**WHAT YOU WILL DO:** Transcribe the entries exactly. Start at the top, stop after the line with "Given: Select the 'By Pimsical' byline text", and omit every picture.

Dataset entries
· · · · · · ·
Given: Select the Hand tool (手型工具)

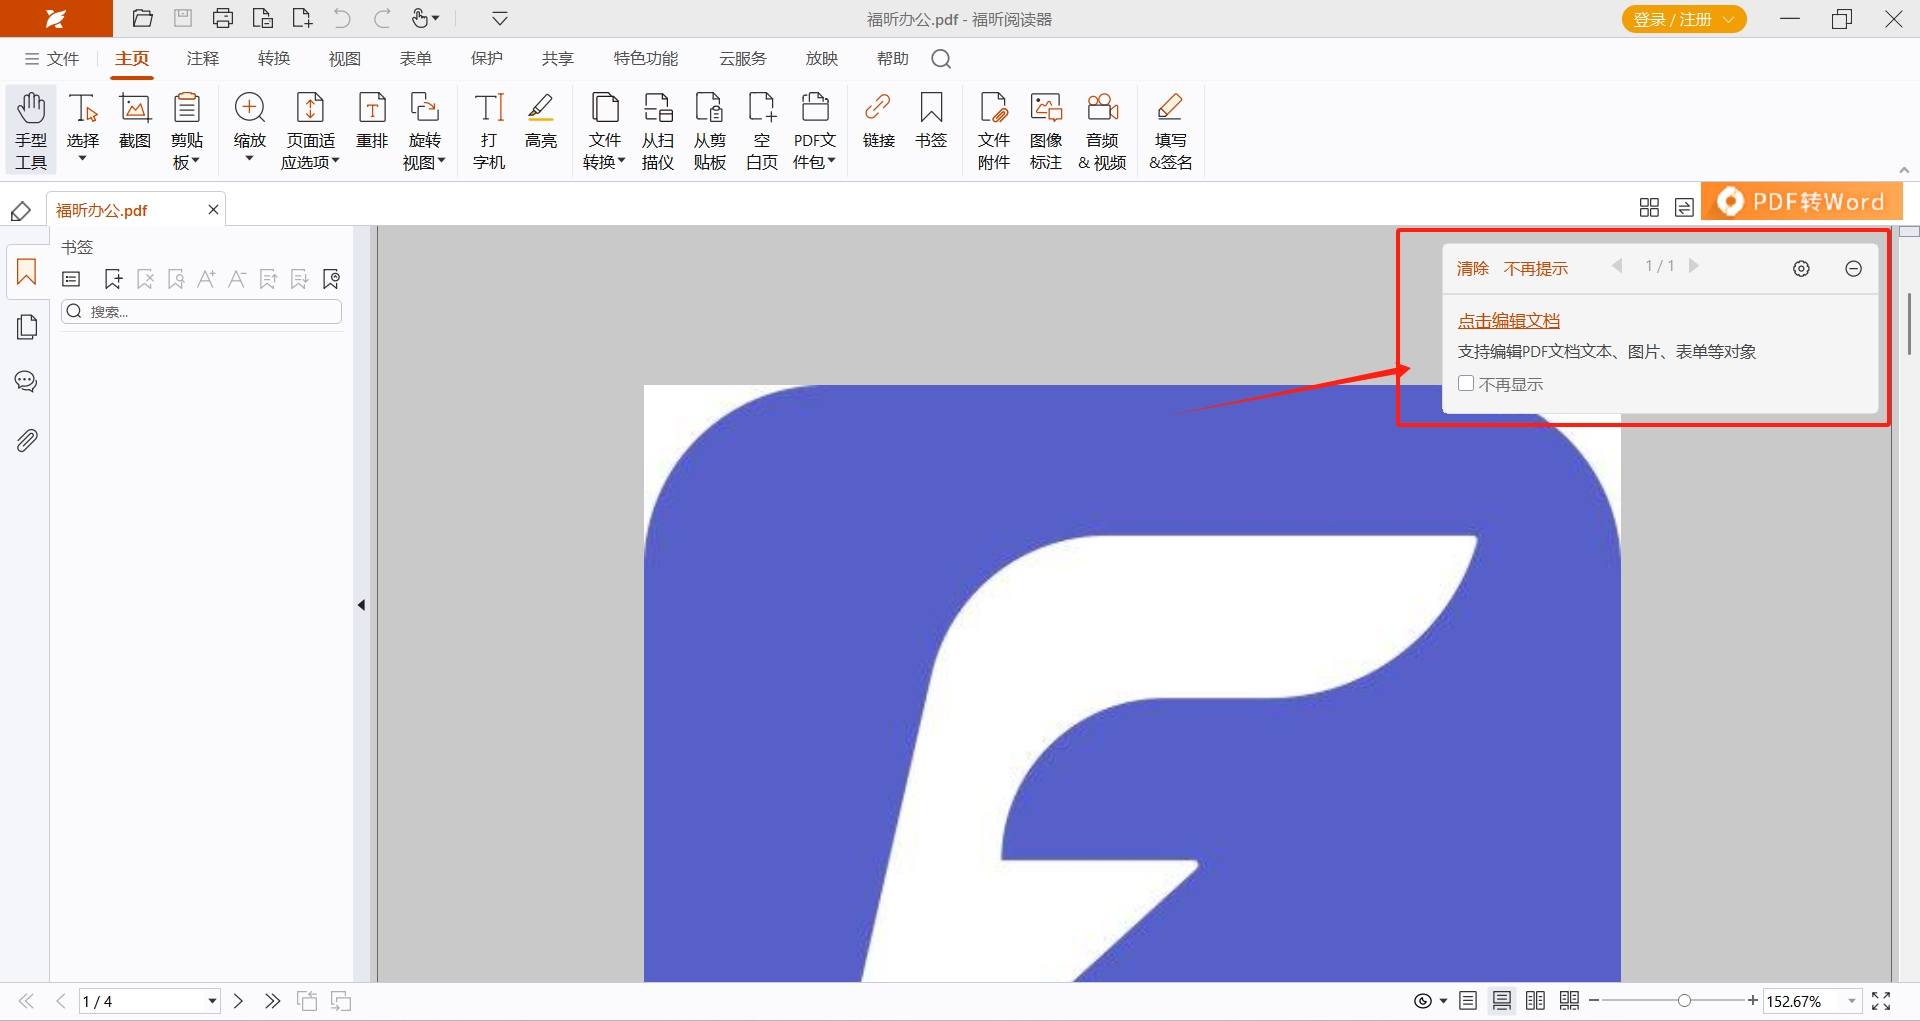Looking at the screenshot, I should click(31, 130).
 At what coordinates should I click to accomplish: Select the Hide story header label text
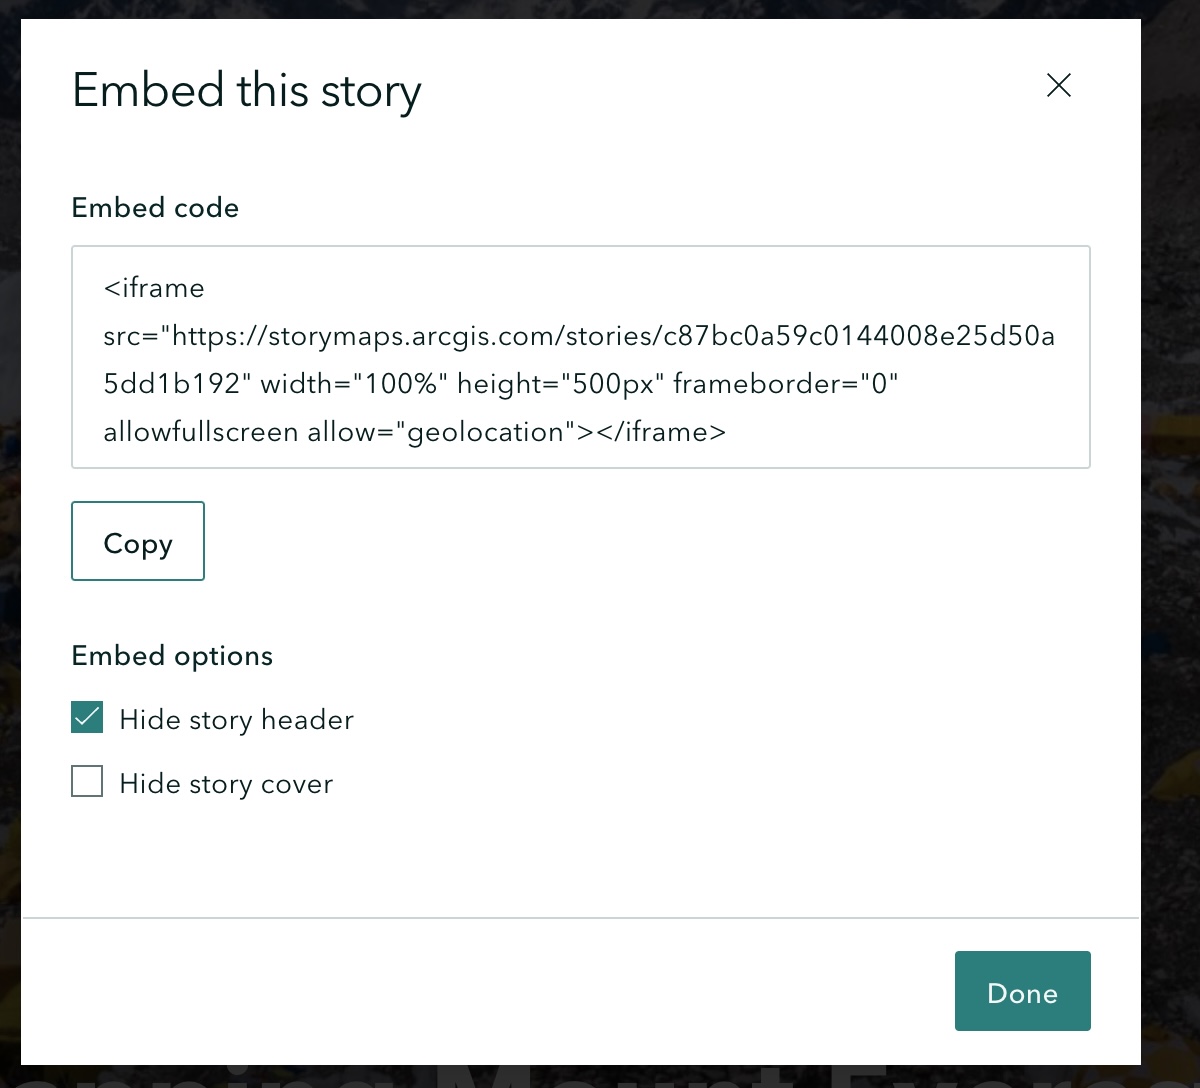tap(236, 719)
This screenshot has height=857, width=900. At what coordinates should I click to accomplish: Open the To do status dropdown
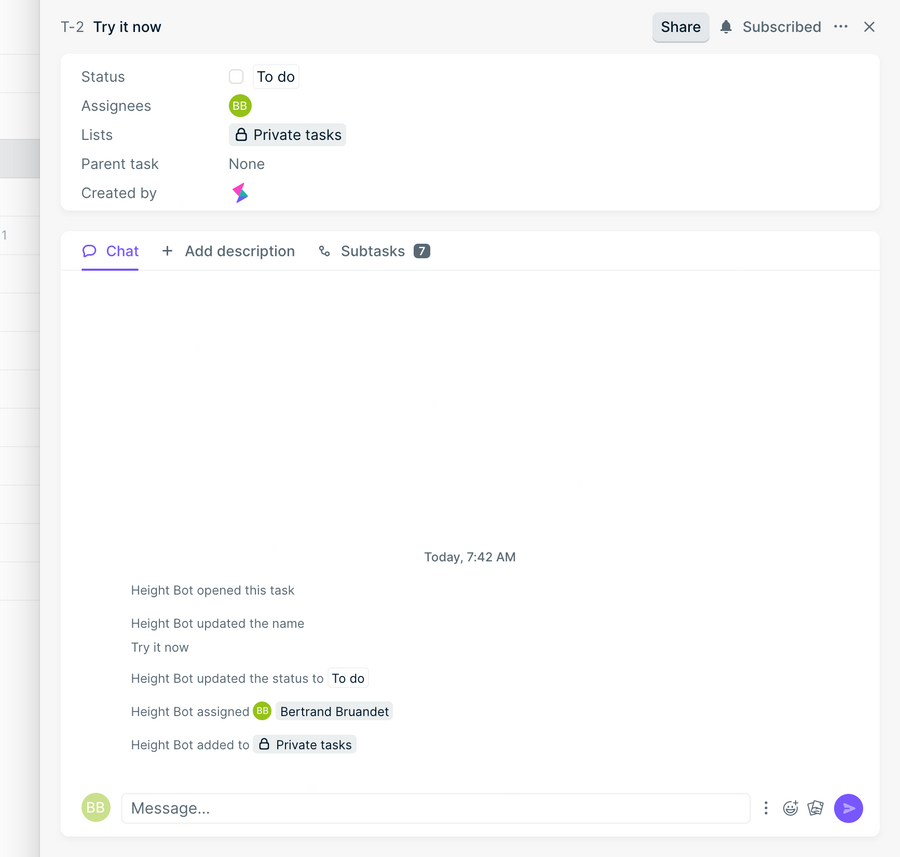coord(275,76)
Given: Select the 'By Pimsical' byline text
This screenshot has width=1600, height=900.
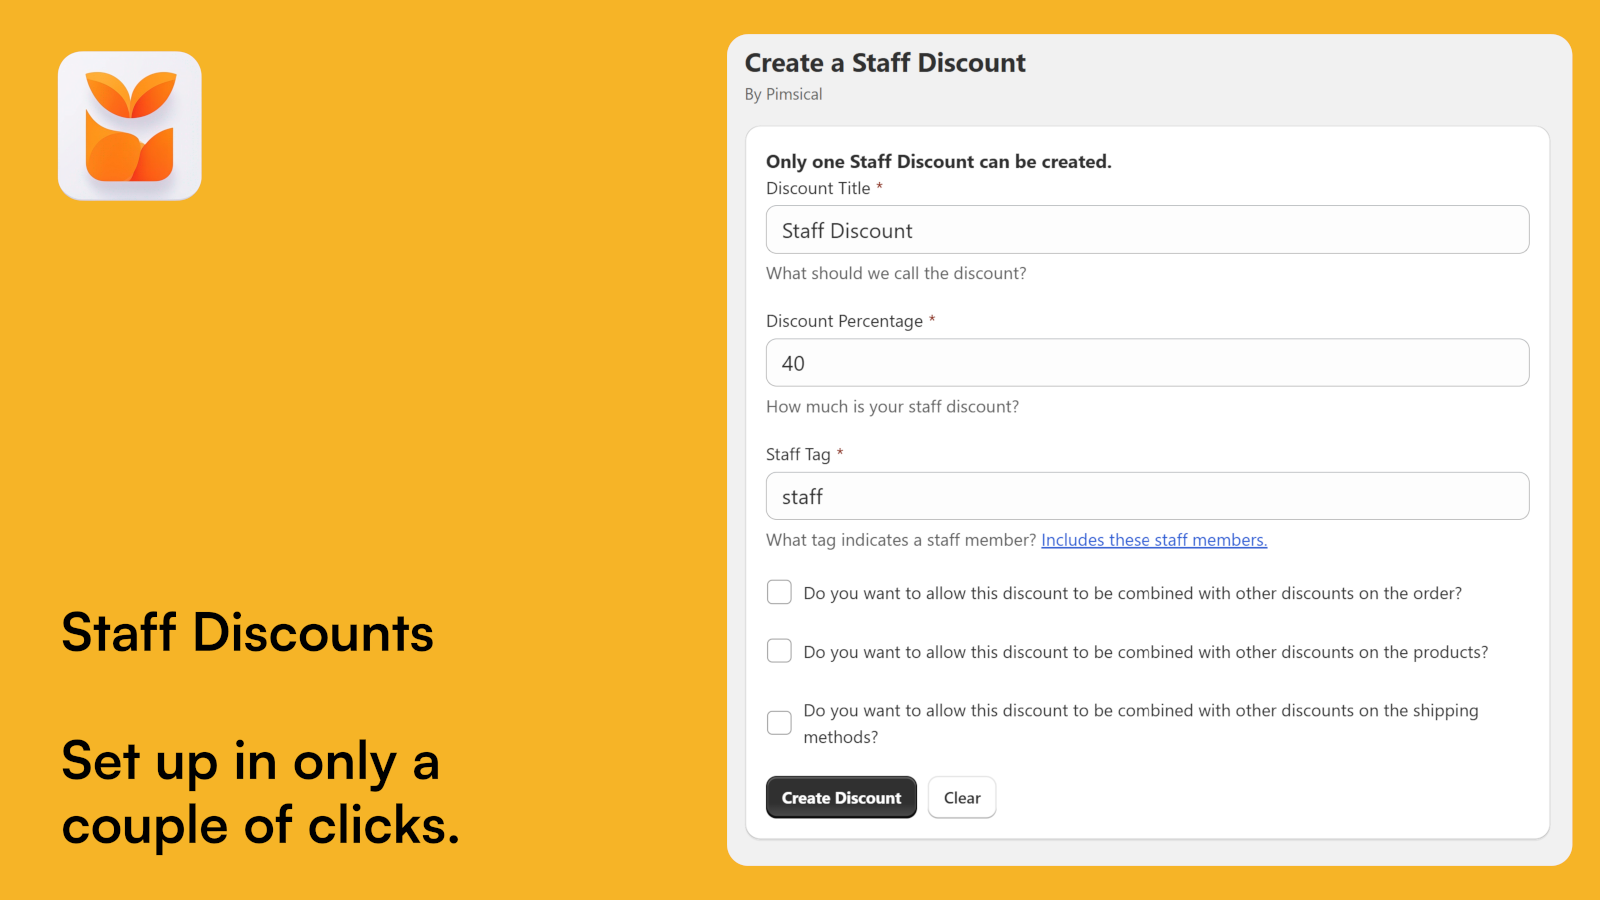Looking at the screenshot, I should [x=783, y=94].
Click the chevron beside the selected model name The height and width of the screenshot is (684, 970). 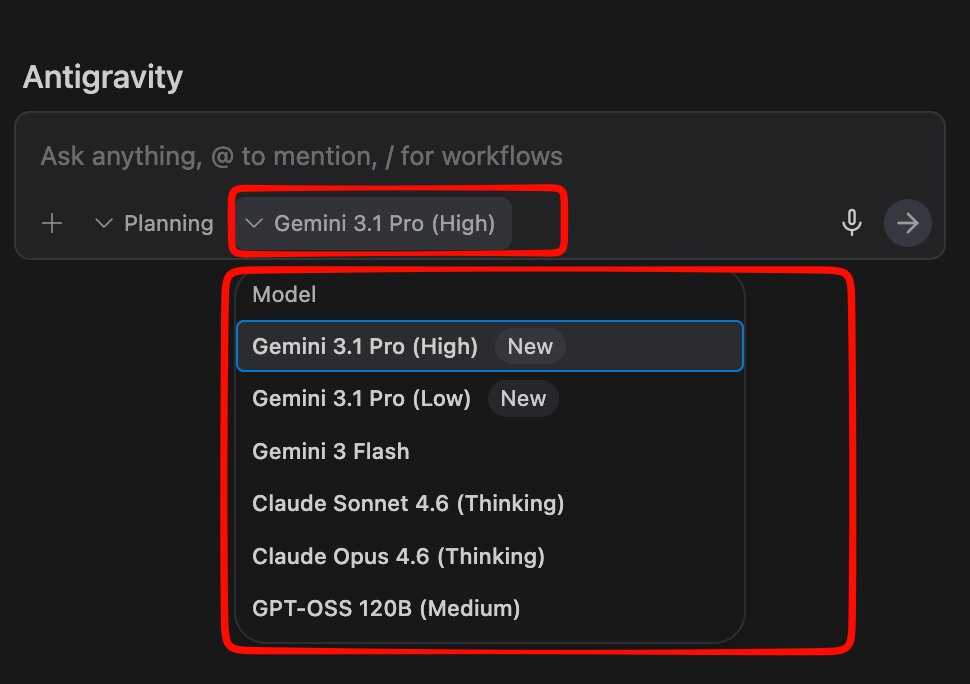pyautogui.click(x=254, y=223)
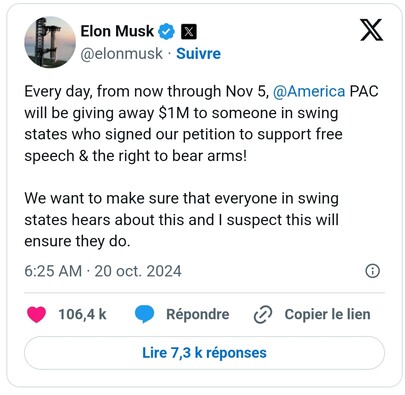The width and height of the screenshot is (405, 395).
Task: Click the @elonmusk handle
Action: tap(121, 54)
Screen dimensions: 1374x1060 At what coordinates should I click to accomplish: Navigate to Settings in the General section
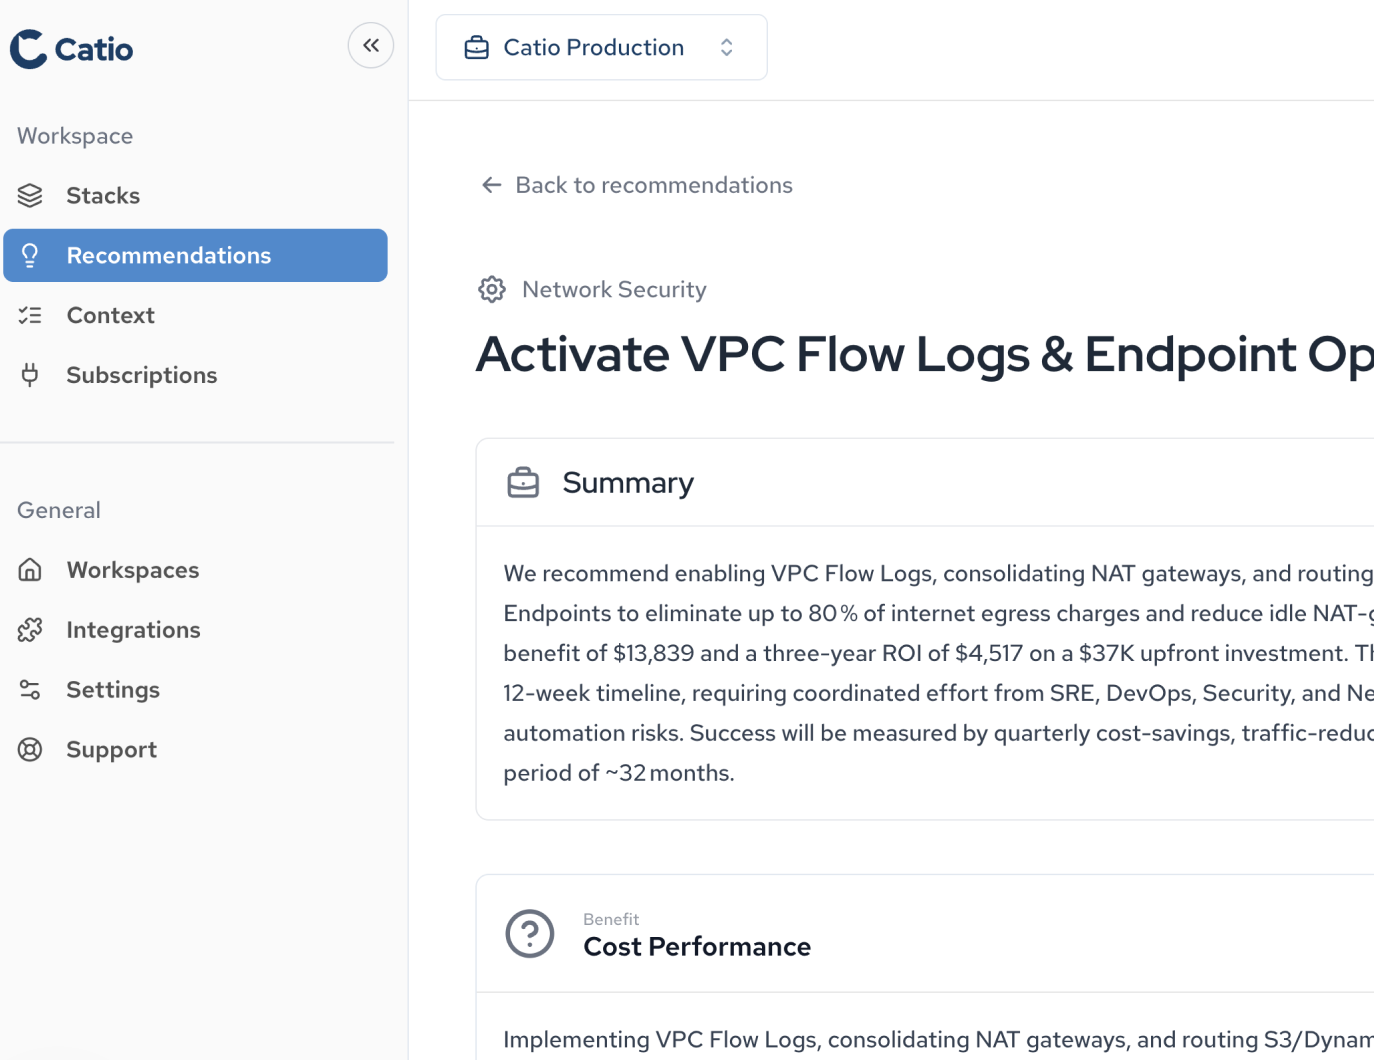point(113,689)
· · · · · · ·
**RESPONSE AREA:**
Given: Select the Hand tool (手型工具)

Looking at the screenshot, I should click(31, 130).
 At what coordinates should I click to accomplish: Select the Hide story header label text
tap(236, 719)
This screenshot has height=857, width=900. At what coordinates should I click to accomplish: Open the To do status dropdown
coord(275,76)
Given: Select the 'By Pimsical' byline text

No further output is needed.